I'm not good in bit logic but I think it will be the best solution for my problem.
I have to find if an object can fit in a box, I won't consider 3D rotation but just simple 90° options. So basically if the object can fit in any way inside the box.
I'm actually checking all the dimensions of the object against the dimensions of the box, so I know if ObjWidth
can fit in BoxWidth
OR BoxLength
OR BoxHeight
and so on with ObjLength
and ObjHeight
.
This is defined using a Flag enum
for each dimension
enum En_Dimension
{
None = 0,
Width = 1,
Lenght = 2,
Height = 4,
All = Width | Length| Height,
}
So I can have (that means that it fit on that side):
width = Width | Length | Height /// 111
length = Width /// 001
height = Width /// 001
basically my method should be something like
bool FitIn (Size container)
{
En_Dimension width = En_Dimension.None;
En_Dimension length = En_Dimension.None;
En_Dimension height = En_Dimension.None;
for(var do in this.Dimensions){
for (var db in container.Dimensions){
if (do <= db) {
// already implemented code to
// SET width OR length OR height
}
}
}
/// EXAMPLES
/// 001 001
/// 110 001
/// 010 111
/// FIT DON'T FIT
return (/*width, length, height BIT LOGIC*/) == En_Dimension.All
}
The expected output of the example is false
while it should return true
only when it "fit" on all the lines in at least one not already fitted side.

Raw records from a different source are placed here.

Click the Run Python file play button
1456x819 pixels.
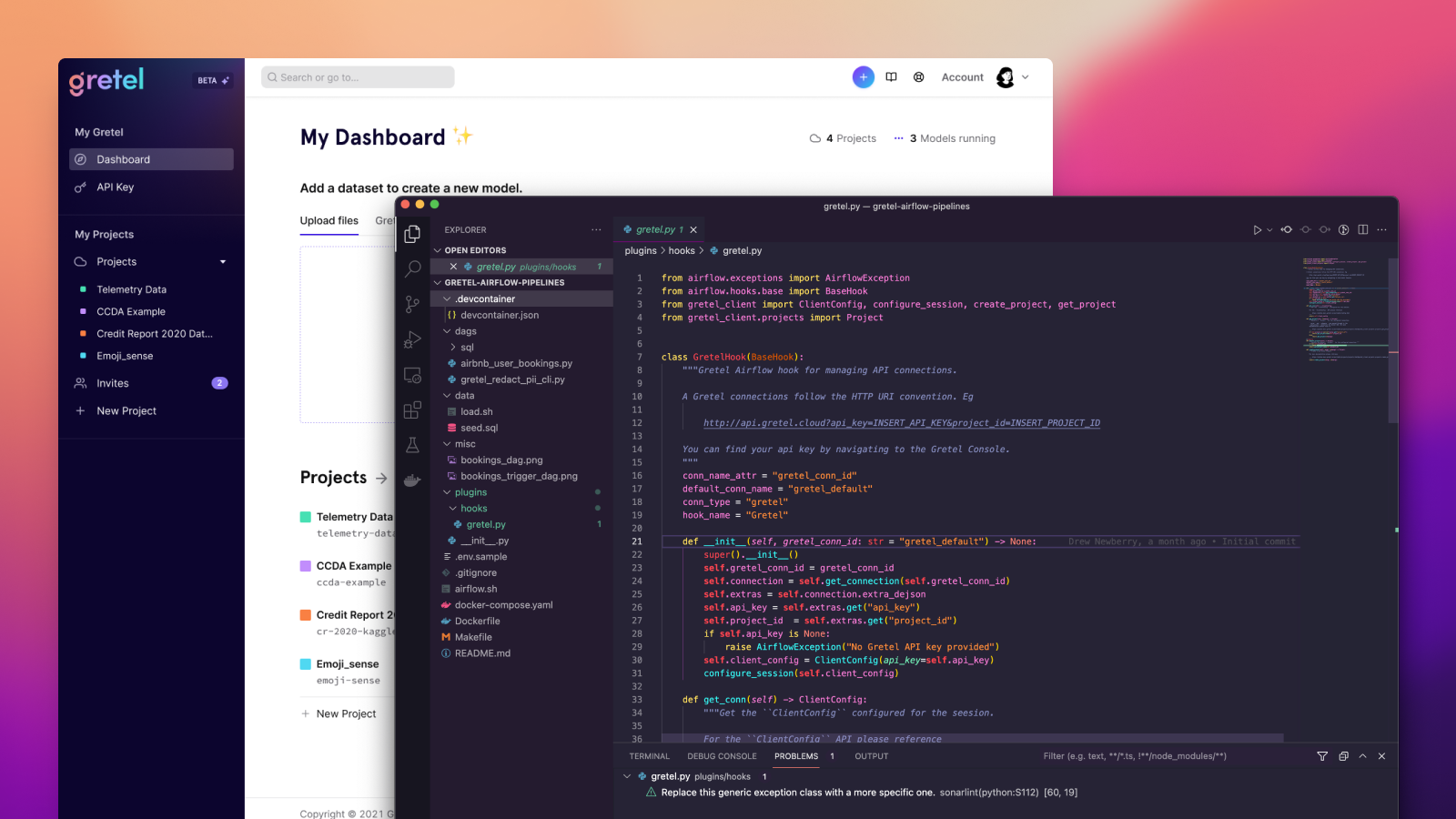pos(1257,230)
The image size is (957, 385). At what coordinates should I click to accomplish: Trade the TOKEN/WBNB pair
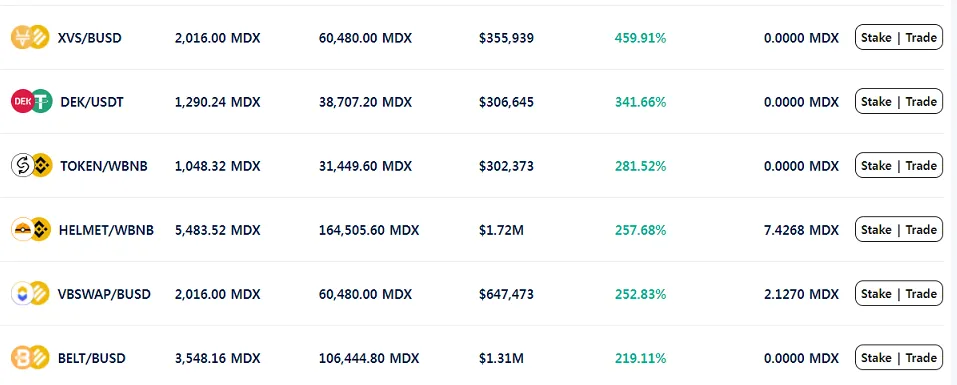point(921,165)
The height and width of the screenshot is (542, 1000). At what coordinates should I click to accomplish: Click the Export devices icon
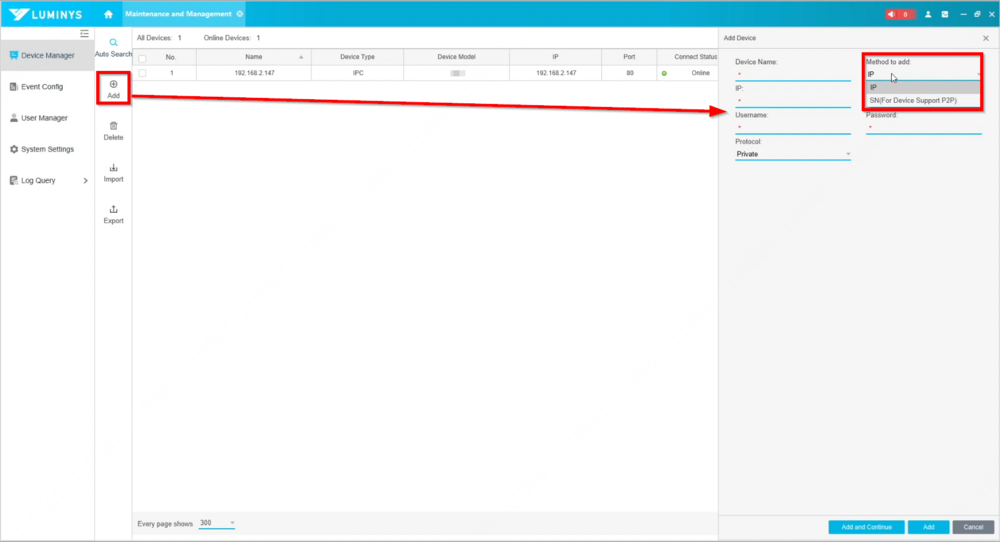point(113,209)
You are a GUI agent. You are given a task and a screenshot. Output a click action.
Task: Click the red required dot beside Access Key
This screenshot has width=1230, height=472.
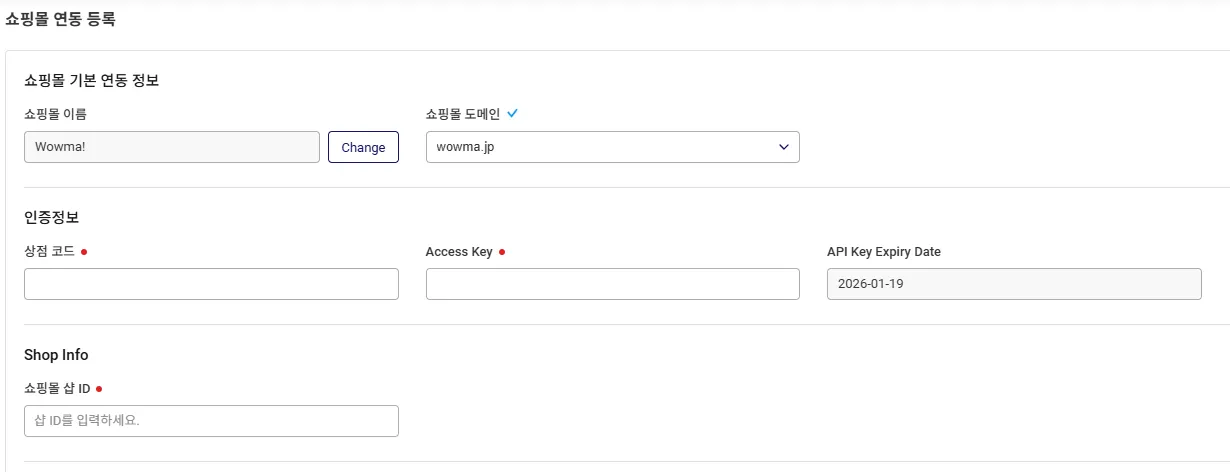(x=502, y=252)
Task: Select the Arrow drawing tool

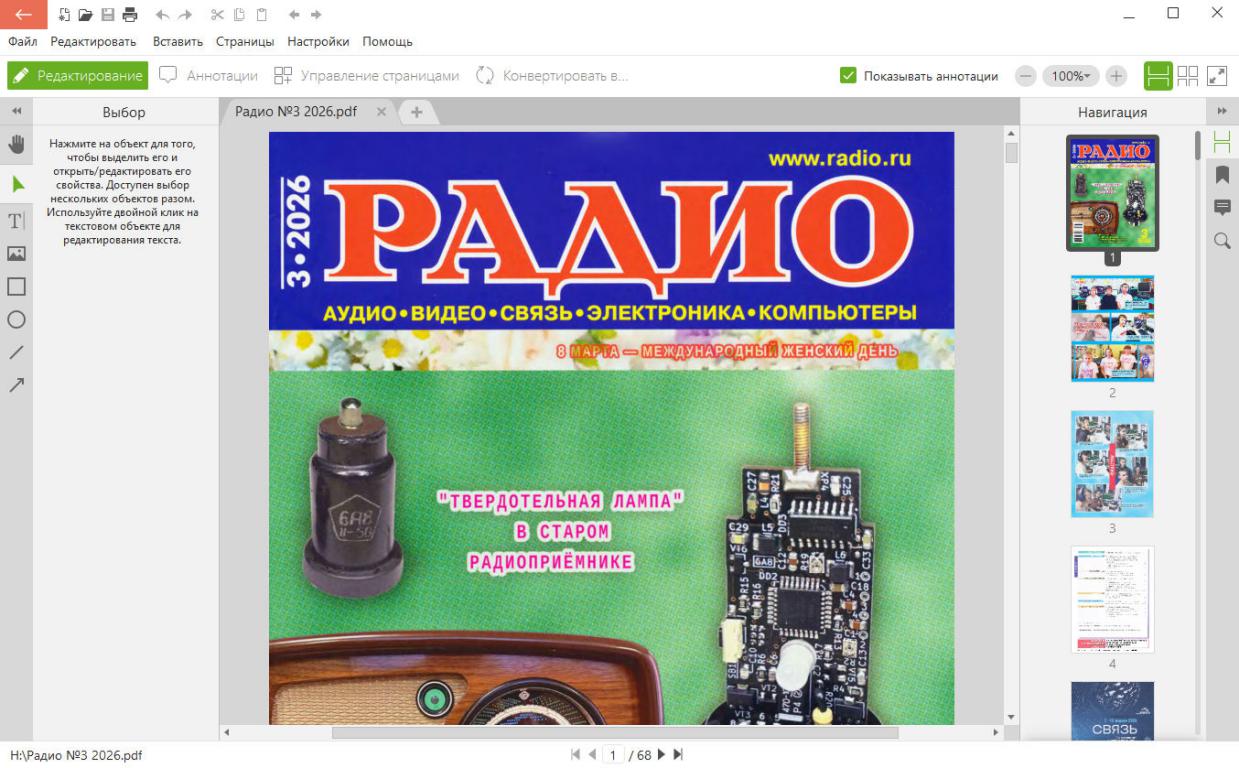Action: (x=16, y=385)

Let's say this are the "valid" combination of ones
1** 1** *1* *1* **1 **1
*1* **1 1** **1 1** *1*
**1 *1* **1 1** *1* 1**
It could be done with 6 tests, corresponding to each of the permutations:
int fittingDims = (int)width | ((int)length << 4) | ((int)height << 8);
return (fittingDims & 0x124) == 0x124 ||
(fittingDims & 0x142) == 0x142 ||
(fittingDims & 0x214) == 0x214 ||
(fittingDims & 0x241) == 0x241 ||
(fittingDims & 0x412) == 0x412 ||
(fittingDims & 0x421) == 0x421;
There are no octal literals in C# so I used 4 bits per "block" to make the constants nice in hexadecimal.